* _Activity_:
On how many lines of these entries does the word "heading" occur? State the number alone.
::::::::
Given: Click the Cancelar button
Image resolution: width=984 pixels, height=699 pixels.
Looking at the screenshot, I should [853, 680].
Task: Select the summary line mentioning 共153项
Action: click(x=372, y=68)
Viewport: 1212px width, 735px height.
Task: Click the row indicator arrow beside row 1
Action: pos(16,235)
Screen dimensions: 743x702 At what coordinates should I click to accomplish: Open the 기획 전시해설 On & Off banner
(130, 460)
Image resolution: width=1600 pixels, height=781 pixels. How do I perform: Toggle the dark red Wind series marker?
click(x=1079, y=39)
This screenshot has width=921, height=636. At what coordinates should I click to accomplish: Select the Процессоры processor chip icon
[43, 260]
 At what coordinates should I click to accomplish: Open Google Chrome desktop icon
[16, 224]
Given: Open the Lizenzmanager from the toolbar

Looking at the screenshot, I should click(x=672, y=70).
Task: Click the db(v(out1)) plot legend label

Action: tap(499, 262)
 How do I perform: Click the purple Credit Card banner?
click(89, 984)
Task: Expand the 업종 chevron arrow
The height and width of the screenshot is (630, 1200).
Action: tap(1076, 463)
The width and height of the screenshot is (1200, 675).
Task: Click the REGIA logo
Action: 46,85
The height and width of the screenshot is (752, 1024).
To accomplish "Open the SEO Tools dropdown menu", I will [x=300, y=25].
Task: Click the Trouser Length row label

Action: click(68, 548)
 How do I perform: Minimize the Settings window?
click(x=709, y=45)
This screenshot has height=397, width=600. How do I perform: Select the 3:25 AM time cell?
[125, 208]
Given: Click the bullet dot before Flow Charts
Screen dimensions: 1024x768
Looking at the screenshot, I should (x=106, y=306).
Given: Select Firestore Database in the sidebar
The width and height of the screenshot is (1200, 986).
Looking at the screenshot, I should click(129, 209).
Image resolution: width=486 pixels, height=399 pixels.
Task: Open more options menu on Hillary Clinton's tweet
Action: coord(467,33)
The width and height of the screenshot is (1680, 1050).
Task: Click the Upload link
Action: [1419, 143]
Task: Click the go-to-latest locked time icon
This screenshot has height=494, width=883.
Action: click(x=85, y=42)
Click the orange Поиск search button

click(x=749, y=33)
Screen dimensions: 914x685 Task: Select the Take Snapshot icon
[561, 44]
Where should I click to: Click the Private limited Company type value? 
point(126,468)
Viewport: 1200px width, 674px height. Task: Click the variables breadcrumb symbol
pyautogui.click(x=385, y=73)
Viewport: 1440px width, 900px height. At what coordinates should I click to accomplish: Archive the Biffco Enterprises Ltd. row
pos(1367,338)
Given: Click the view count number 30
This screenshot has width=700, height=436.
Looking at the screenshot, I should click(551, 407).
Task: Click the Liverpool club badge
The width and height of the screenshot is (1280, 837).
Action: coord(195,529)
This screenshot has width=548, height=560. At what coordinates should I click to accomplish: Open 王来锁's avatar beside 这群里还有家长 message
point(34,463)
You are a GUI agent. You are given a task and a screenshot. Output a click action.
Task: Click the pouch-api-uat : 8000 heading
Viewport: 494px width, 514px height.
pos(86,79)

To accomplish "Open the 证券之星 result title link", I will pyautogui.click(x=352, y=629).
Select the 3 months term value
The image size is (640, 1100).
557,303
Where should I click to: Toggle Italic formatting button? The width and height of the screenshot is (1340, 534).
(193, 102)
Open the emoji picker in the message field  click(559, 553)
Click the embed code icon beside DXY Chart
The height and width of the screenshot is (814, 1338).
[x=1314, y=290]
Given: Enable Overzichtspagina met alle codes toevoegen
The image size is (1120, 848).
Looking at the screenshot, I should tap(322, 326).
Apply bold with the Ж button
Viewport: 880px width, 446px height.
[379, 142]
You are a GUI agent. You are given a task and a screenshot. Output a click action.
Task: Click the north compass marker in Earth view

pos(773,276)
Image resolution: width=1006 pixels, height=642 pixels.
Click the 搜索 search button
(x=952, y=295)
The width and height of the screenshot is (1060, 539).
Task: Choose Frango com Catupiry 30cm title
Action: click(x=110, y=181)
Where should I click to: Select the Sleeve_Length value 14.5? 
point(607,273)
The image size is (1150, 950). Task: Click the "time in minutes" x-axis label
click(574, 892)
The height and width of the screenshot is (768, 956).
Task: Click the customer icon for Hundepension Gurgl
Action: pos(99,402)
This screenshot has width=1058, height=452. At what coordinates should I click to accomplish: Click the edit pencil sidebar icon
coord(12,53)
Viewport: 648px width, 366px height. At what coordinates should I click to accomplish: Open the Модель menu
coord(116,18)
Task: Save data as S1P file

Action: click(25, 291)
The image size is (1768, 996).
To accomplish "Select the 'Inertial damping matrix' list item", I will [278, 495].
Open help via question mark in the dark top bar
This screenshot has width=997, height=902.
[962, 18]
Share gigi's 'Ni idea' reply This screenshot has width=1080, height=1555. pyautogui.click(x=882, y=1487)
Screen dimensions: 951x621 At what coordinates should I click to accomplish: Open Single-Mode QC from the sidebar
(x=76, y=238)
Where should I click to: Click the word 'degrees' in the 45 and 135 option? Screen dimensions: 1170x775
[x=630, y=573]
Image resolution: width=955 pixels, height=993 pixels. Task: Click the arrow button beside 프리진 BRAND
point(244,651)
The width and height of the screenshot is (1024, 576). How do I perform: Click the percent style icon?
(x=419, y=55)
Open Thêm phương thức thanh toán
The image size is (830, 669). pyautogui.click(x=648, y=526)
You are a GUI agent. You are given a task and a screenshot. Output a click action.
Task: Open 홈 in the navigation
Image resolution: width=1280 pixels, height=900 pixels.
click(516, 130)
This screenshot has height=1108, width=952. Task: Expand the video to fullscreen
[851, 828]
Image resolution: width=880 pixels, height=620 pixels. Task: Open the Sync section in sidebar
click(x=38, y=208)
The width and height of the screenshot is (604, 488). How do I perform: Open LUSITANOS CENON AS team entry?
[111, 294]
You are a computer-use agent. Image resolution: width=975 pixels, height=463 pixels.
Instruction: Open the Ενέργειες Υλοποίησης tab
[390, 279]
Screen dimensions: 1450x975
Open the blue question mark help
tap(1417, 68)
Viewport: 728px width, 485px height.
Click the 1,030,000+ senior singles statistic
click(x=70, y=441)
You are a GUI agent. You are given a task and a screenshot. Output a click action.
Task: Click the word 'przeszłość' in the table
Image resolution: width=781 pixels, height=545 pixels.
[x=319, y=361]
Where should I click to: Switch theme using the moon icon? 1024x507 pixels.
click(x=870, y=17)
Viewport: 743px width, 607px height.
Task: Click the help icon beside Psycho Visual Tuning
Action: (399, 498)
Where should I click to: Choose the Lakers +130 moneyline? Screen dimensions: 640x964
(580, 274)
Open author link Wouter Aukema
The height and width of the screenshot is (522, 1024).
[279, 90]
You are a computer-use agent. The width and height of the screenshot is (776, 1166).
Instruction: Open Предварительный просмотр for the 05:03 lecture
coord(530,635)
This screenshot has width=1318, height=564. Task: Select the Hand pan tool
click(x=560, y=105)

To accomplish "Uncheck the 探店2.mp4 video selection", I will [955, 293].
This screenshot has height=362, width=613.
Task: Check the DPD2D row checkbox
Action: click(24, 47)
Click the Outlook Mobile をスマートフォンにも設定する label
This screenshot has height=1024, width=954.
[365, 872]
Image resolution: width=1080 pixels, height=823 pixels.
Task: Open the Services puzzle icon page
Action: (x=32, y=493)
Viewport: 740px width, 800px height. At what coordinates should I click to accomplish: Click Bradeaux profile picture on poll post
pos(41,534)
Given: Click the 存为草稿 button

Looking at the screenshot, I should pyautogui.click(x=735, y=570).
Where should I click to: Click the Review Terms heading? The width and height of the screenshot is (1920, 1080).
::::::::
* _Exercise answer_:
2